Input material –
___
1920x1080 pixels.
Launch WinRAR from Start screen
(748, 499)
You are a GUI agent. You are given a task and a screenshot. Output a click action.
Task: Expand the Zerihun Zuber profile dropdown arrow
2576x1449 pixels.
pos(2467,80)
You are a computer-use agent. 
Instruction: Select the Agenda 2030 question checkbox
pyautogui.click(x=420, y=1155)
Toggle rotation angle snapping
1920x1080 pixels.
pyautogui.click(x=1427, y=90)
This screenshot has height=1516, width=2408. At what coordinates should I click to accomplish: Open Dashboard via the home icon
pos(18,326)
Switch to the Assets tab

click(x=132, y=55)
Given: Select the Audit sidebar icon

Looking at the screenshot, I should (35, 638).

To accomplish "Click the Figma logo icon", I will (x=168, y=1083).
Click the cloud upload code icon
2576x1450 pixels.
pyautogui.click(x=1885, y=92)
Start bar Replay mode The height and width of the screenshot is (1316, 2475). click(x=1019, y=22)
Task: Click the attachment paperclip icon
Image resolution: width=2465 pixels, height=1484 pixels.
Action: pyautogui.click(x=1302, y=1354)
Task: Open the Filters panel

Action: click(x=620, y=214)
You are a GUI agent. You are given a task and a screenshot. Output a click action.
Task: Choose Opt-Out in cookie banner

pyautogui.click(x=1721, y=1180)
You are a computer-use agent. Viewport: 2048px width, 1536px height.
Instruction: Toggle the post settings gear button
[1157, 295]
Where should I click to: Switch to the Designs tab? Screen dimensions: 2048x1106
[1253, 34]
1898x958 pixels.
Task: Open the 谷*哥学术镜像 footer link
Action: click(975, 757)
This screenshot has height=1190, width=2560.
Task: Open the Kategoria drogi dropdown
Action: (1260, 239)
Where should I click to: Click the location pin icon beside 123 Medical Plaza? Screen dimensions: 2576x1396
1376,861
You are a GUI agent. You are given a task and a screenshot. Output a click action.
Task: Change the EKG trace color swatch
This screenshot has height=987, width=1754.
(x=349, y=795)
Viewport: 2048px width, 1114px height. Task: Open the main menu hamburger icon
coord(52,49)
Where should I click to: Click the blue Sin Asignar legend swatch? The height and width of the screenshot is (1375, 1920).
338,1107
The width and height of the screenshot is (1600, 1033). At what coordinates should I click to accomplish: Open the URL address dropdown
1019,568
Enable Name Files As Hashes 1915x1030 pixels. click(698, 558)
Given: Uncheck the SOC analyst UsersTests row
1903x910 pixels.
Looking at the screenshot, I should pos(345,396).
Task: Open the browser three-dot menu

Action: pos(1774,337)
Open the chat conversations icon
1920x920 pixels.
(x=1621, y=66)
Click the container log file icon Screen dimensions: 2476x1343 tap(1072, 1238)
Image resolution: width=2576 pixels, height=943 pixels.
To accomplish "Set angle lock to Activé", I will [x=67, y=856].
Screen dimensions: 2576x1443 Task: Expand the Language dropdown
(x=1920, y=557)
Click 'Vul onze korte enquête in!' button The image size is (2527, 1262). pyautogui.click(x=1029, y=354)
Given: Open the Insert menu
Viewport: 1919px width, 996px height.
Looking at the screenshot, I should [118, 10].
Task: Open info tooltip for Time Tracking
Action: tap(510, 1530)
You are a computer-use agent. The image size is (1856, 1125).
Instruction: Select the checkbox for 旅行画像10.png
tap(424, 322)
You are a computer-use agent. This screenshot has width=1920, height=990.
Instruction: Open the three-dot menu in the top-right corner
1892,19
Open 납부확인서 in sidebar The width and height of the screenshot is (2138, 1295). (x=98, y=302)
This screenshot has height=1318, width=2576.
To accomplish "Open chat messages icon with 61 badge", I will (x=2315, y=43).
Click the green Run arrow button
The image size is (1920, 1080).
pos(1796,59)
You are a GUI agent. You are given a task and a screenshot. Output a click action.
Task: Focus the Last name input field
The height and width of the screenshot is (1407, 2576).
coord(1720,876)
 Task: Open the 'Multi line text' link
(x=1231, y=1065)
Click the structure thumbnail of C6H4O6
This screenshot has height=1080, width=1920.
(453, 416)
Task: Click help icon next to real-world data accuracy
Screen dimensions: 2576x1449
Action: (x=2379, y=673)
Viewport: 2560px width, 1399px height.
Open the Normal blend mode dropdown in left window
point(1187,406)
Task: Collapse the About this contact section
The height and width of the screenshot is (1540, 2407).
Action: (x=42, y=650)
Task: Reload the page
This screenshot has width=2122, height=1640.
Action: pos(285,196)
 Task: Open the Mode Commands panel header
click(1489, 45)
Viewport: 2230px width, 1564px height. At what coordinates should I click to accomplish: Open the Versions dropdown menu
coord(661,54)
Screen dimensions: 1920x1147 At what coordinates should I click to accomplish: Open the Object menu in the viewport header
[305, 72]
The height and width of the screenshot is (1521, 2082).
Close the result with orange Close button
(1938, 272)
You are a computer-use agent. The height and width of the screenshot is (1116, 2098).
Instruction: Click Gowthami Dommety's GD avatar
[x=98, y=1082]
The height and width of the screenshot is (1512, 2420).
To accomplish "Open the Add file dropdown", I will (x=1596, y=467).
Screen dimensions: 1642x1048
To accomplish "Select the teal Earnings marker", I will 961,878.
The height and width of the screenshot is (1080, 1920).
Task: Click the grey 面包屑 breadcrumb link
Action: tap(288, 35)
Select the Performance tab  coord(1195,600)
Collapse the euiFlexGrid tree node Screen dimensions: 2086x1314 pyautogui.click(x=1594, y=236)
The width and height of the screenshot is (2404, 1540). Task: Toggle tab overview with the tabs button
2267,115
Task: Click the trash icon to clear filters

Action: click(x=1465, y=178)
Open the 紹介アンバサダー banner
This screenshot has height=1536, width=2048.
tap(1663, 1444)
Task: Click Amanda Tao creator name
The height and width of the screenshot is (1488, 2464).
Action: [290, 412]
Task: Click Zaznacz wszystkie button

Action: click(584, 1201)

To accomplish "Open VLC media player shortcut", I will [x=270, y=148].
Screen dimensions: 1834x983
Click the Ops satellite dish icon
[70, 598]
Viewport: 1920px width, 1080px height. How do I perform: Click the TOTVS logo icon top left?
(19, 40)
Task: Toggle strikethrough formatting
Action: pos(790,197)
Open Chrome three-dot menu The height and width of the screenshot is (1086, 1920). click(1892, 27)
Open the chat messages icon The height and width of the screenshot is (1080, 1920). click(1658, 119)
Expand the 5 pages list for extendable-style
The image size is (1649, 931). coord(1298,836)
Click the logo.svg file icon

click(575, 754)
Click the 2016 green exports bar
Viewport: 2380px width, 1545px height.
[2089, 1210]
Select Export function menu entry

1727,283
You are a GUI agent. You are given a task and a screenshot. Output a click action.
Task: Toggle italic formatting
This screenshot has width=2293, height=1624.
___
What you are asked to do – If a line of the listing above holds the string "arrow", copy it.

Result of this task –
Task: Expand the Zerihun Zuber profile dropdown arrow
Click the green Run arrow button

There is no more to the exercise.